I was thinking of getting a new motherboard, psu, and another GTX 460. I was also considering just buying a 64-128gb ssd. What would you recommend? If I went the first route, through x-mas money and my chore money, I was thinking of doing this.
Mobo: This ASUS P8Z68-V Pro GEN3 (is pcie 3.0 necessary?) http://www.amazon.com/gp/product/B005UDITT6/ref=ox_sc_act_title_4?ie=UTF8&m=ATVPDKIKX0DER or
ASRock Extreme 3 Gen3 (is asrock's quality good?) http://www.newegg.com/Product/Product.aspx?Item=N82E16813157271
Another EVGA GTX 460 http://www.amazon.com/gp/product/B003ZMTPEW/ref=ox_sc_act_title_1?ie=UTF8&m=ATVPDKIKX0DER
And a much better quality psu? http://www.amazon.com/gp/product/B005E98FVS/ref=ox_sc_act_title_2?ie=UTF8&m=ATVPDKIKX0DER
I'd also need a new copy for windows because I got OEM last time... http://www.amazon.com/gp/product/B002DHGMK0/ref=ox_sc_act_title_3?ie=UTF8&m=ATVPDKIKX0DER

And I guess new thermal paste but I don't need to link that do I?

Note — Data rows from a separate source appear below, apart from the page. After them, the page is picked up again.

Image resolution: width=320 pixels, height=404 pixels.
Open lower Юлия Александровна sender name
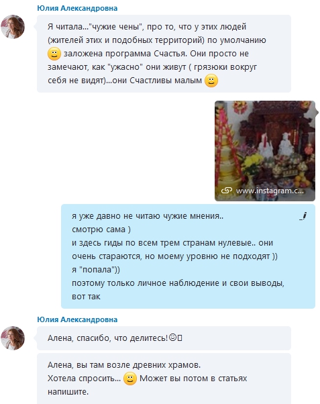77,319
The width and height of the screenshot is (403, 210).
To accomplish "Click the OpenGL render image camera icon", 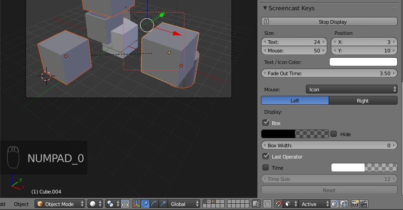I will (355, 204).
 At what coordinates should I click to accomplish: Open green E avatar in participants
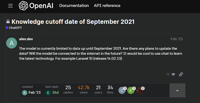pyautogui.click(x=131, y=90)
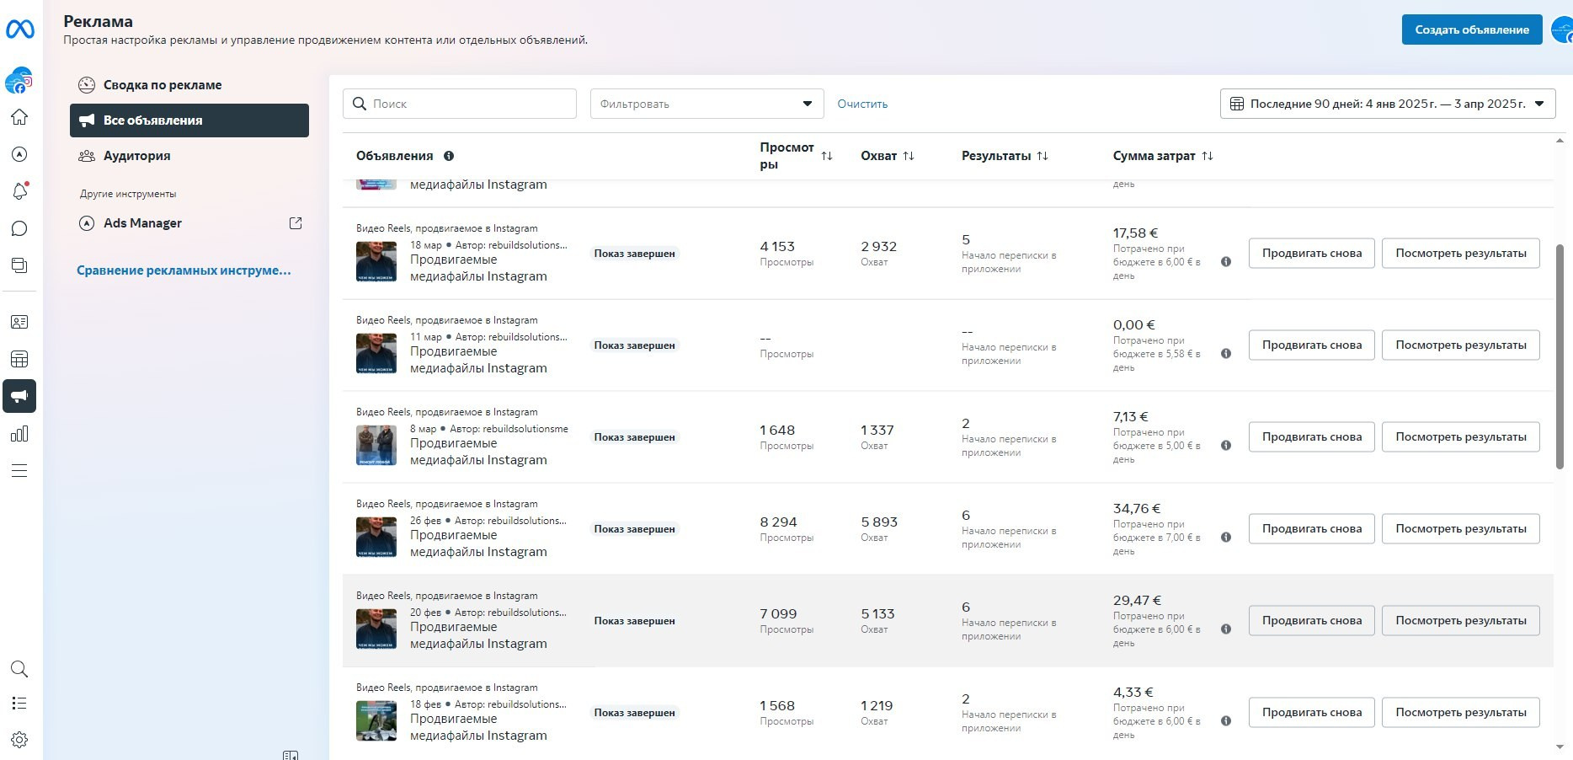Sort by Охват column arrows
This screenshot has width=1573, height=760.
[x=909, y=156]
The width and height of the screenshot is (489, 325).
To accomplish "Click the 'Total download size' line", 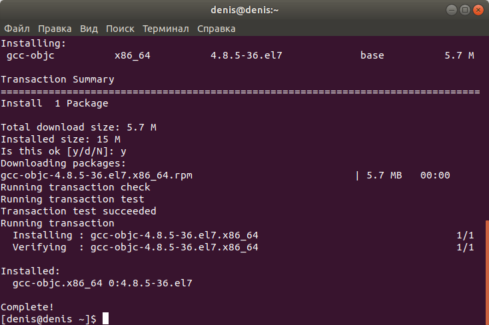I will (x=79, y=127).
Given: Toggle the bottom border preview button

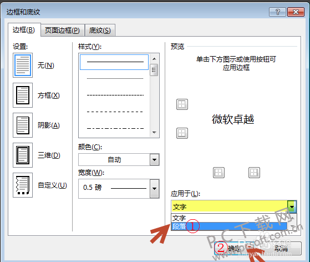Looking at the screenshot, I should (x=182, y=133).
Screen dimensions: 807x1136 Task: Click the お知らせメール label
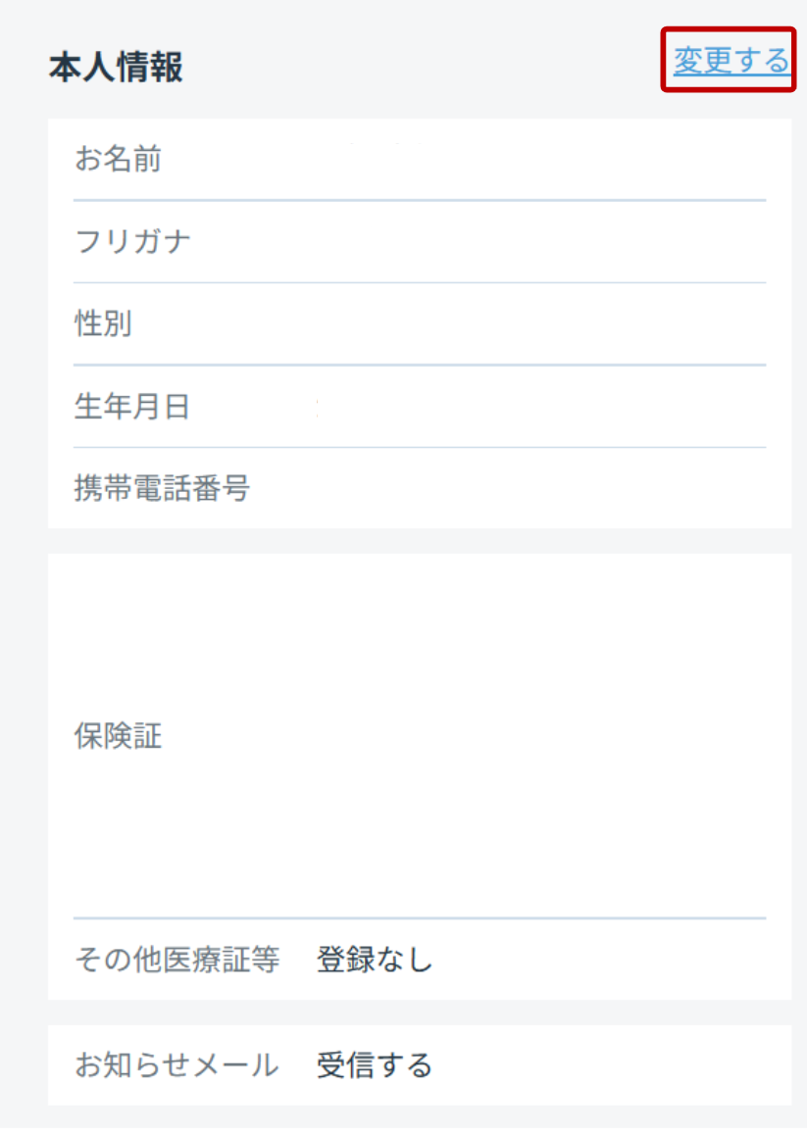pos(177,1065)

And 650 is TOPS! As in not another dime if possible... Below is better though! Thanks for advice!

If I went SSD for a boot drive what would I need to do to my computer to optimize it right?
http://www.newegg.com/Product/Product.aspx?Item=N82E16820139601
http://www.newegg.com/Product/Product.aspx?Item=N82E16820148442


 
Solution

Sata 2 and 3 are forward and backward compatible, no problem there.

Some of the newer ssd's can saturate sata 2 by a small amount, and that might limit their sequential speeds a bit.
Even the slowest will still be 23-x faster than a hard drive.

But, you buy a SSD for it's random i/o which is 50x the speed of a...
In what way do you feel your pc is lacking?

If your fps is a bit slow, graphics upgrade is in order.
I would not go sli unless I had to. Just sell your GTX460, and get a stronger card like a GTX570 or 6950. About $340

As long as your psu is not failing, it should support any single graphics card made today.

If your cpu is the weak point, I have heard of black friday sales of GTX2500K at microcenter for $150.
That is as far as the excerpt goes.